Had a nice triple-trunked birch planted as a sapling in front of our house in Virginia.  Grew like a weed, must've been pretty happy there.  When it was young, an ice storm would bend it over to the ground like that, and when the weather warmed it stood right back up.  After it matured, an ice storm bent it over like that, but it never did straighten back up nicely.  Looked pretty sad, but was very much alive.  Had a tree service over taking care of all our poplars, oaks, maples, and chestnuts (climbers limbing & removing deadwood & such), so I asked them what they could do for the birch.  They topped the three leaders in a nice pattern and tied them together well up inside the tree in such a way that it looked quite natural and the rope was basically invisible.  All three trunks sent up nice new leaders, so all was well after that.  As a young tree, the resilience of the birch was amazing, but as an older tree it could no longer recover so gracefully from being bent to the ground.  Rick


----------



## btj1031 (Feb 18, 2009)

fossil said:
			
		

> Had a nice triple-trunked birch planted as a sapling in front of our house in Virginia.  Grew like a weed, must've been pretty happy there.  When it was young, an ice storm would bend it over to the ground like that, and when the weather warmed it stood right back up.  After it matured, an ice storm bent it over like that, but it never did straighten back up nicely.  Looked pretty sad, but was very much alive.  Had a tree service over taking care of all our poplars, oaks, maples, and chestnuts (climbers limbing & removing deadwood & such), so I asked them what they could do for the birch.  They topped the three leaders in a nice pattern and tied them together well up inside the tree in such a way that it looked quite natural and the rope was basically invisible.  All three trunks sent up nice new leaders, so all was well after that.  As a young tree, the resilience of the birch was amazing, but as an older tree it could no longer recover so gracefully from being bent to the ground.  Rick



Not unlike humans!


----------



## fossil (Feb 18, 2009)

J-Man said:
			
		

> ...Not unlike humans!



Not at all unlike humans, J-Man.  That's why both my stoves are on 12" high hearths.      Rick


----------



## Adios Pantalones (Feb 19, 2009)

This one hasn't stood all the way up, and I fear it will shade out garlic, onions, and asparagus this year so it's history.


----------



## Apprentice_GM (Feb 19, 2009)

Great pic AP 

Done any good firings lately? Ones with flames leaping 20 feet out of your chimney? 7 days of 2400 degrees burns until Men In Black arrive to stop it?

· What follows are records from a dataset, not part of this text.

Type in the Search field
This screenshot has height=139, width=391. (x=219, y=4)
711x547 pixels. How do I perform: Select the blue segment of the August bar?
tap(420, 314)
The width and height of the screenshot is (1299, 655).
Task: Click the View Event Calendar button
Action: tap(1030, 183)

The last burn I saw of yours had the maddest pot in it, for a friend's herbs and spices or something, it had this crazy octopus thing crawling on top, was way cool, did your mate love it?


----------



## Adios Pantalones (Feb 19, 2009)

There was a Lovecraft inspired teapot like that- I gave it to Vic99 here on Hearth- it's sitting on the mantle over his Hearthstone stove so I think he liked it  

I put up a quick site a few weeks back (I was bored one morning) with fire pics- many of which have been posted here.

http://wileyhill.angelfire.com/firing.html
and 
http://wileyhill.angelfire.com

I should be firing in March.  Did you check out that Australia map with all the potteries on sidestoke.com ?


----------



## daveswoodhauler (Feb 19, 2009)

A photo from the front of our house....it was a one lane road for about 4 days.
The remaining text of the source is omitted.